▶ _Task brief_:
Could you return every record below word for word, leaving out the pictures?

▶ _Source material_:
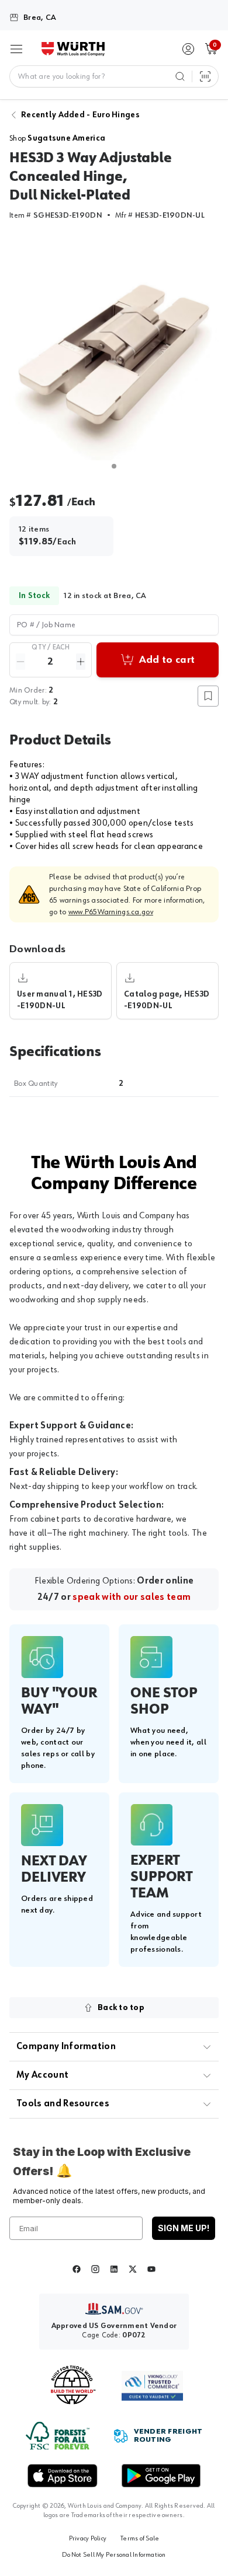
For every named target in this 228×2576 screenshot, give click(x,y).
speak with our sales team (131, 1597)
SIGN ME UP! (183, 2228)
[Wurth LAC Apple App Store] (62, 2475)
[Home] (73, 49)
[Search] (180, 76)
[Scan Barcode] (205, 76)
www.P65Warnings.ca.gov (110, 912)
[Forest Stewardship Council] (57, 2435)
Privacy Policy (87, 2538)
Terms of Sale (139, 2538)
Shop (57, 138)
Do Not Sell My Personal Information (113, 2554)
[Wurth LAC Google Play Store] (161, 2475)
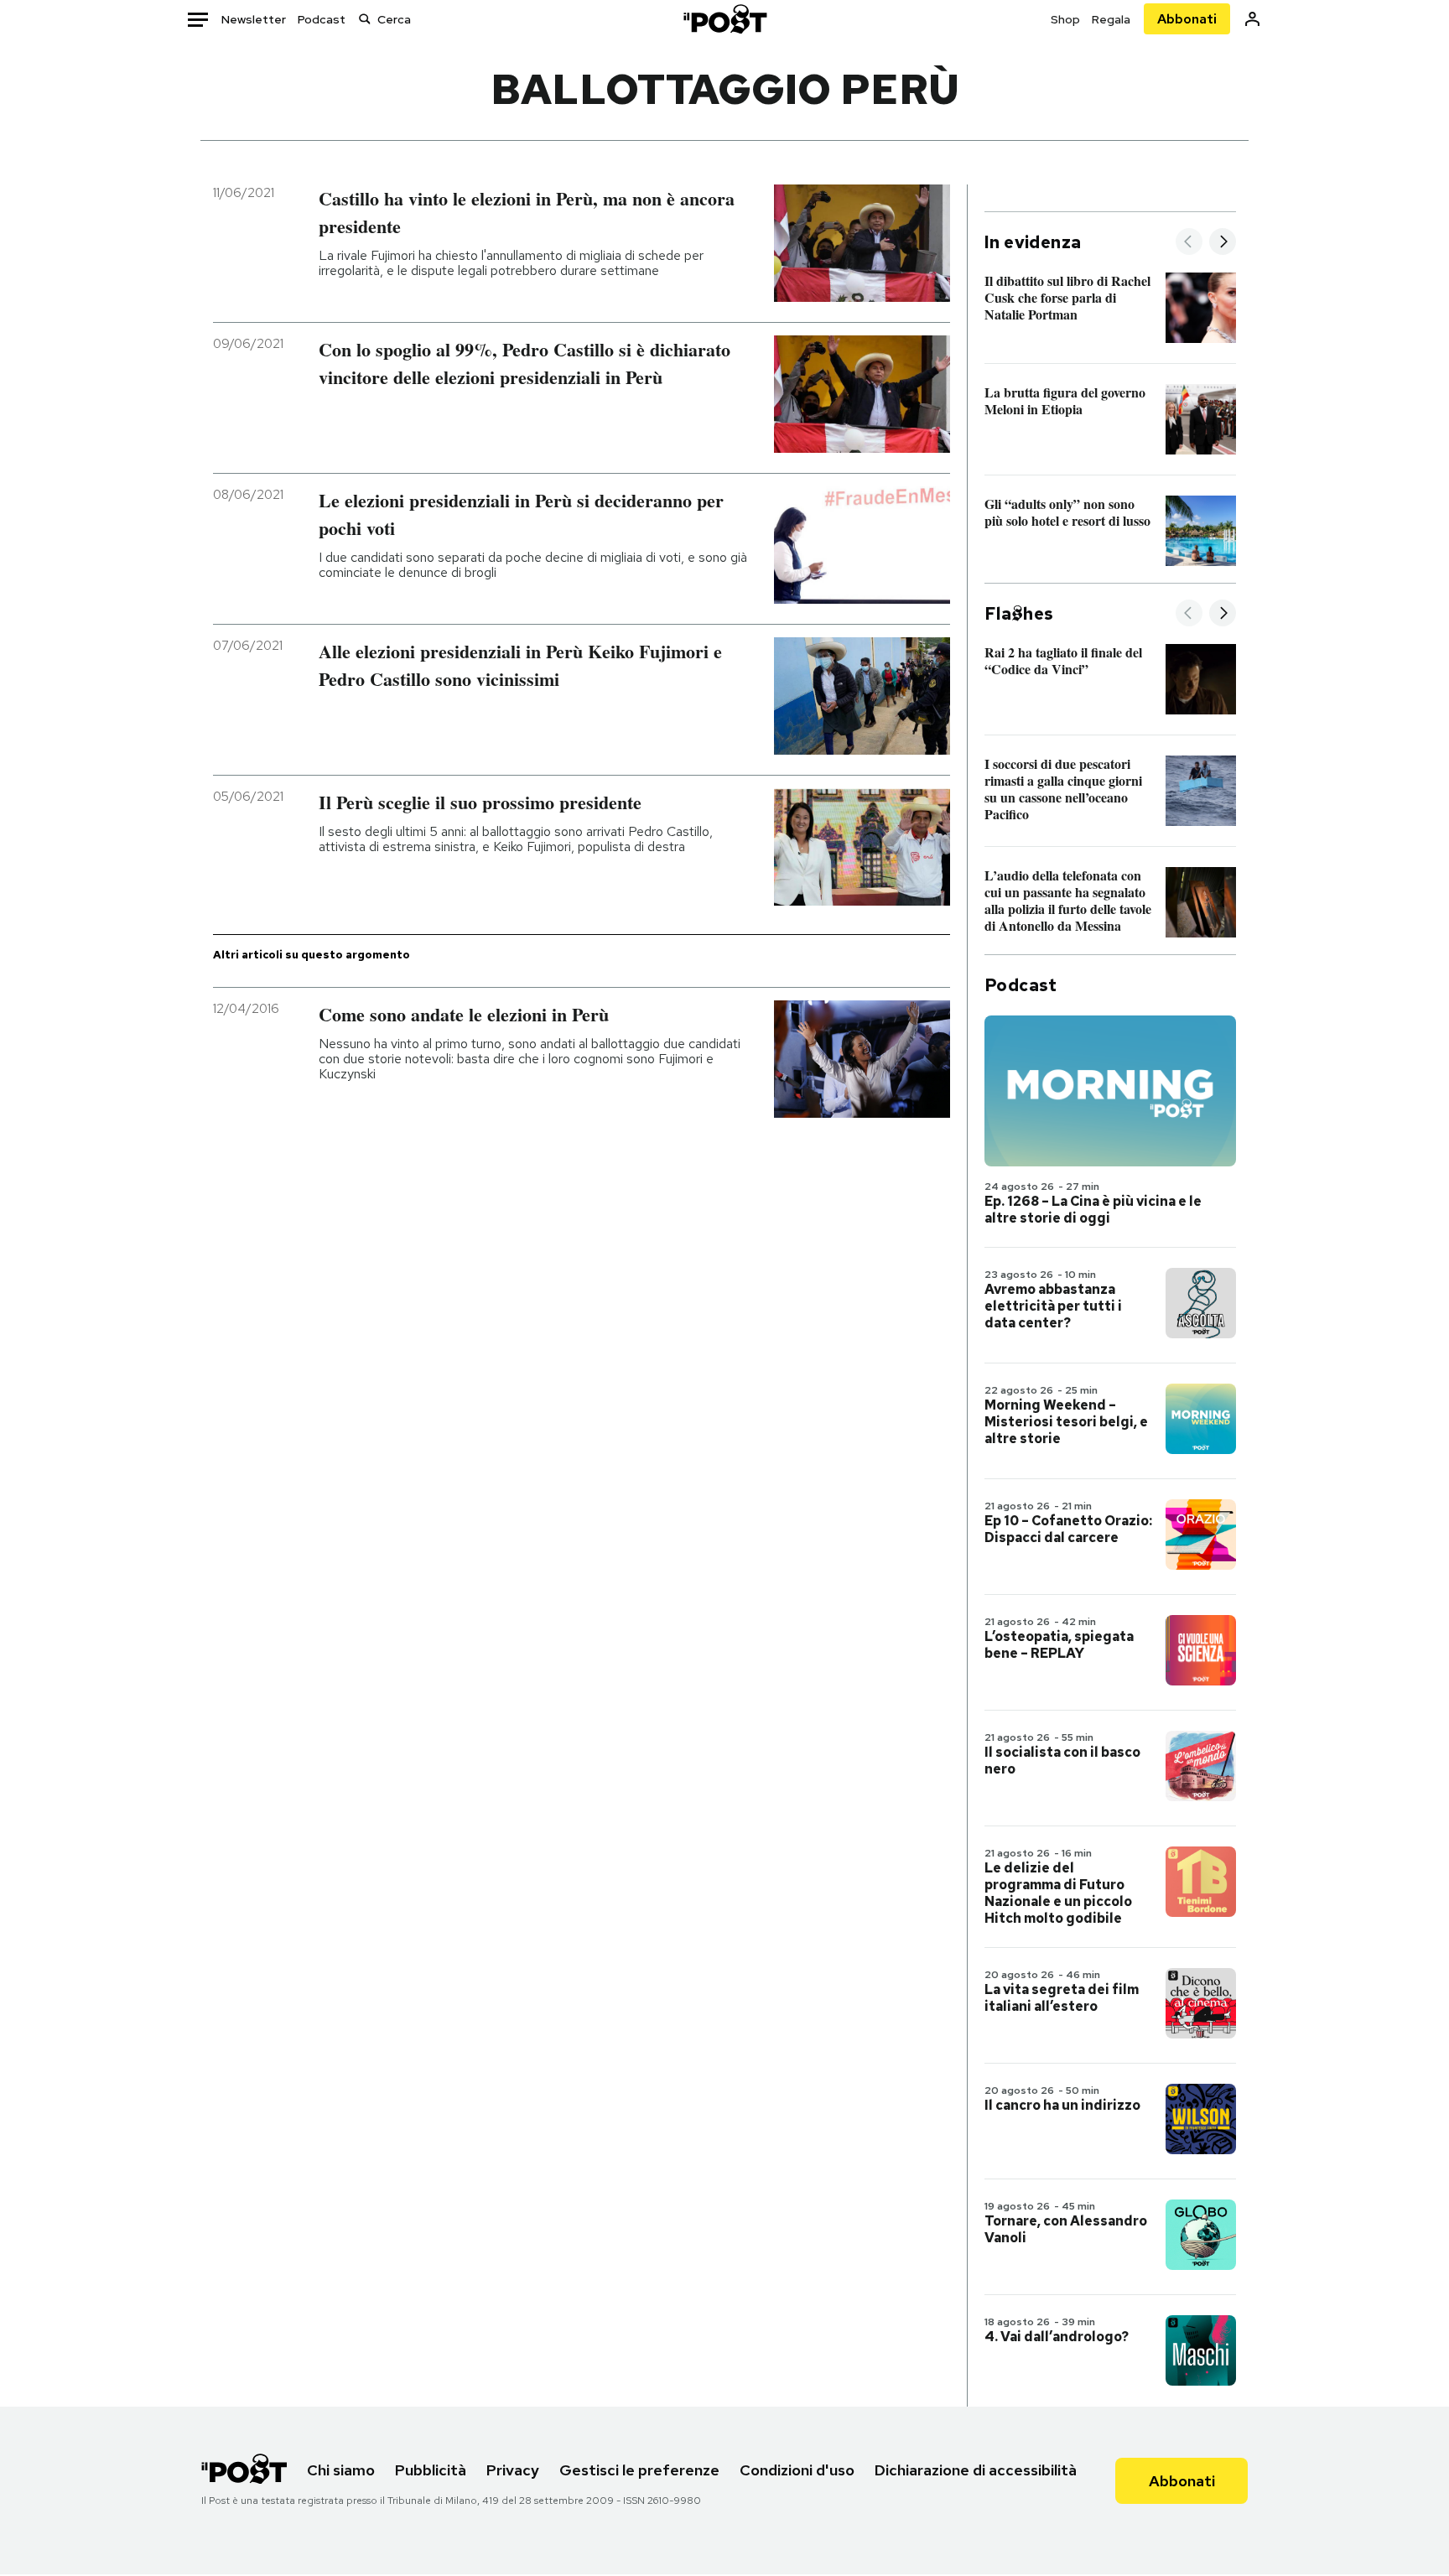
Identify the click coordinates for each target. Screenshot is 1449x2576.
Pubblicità (430, 2470)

▶ _Exercise answer_:
For every named target in this 228×2576 screenshot, give click(x,y).
speak with our sales team (131, 1597)
SIGN ME UP! (183, 2228)
[Wurth LAC Apple App Store] (62, 2475)
[Home] (73, 49)
[Search] (180, 76)
[Scan Barcode] (205, 76)
www.P65Warnings.ca.gov (110, 912)
[Forest Stewardship Council] (57, 2435)
Privacy Policy (87, 2538)
Terms of Sale (139, 2538)
Shop (57, 138)
Do Not Sell My Personal Information (113, 2554)
[Wurth LAC Google Play Store] (161, 2475)
Identify the click coordinates for each target. Screenshot is 1449x2576.
Pubblicità (430, 2470)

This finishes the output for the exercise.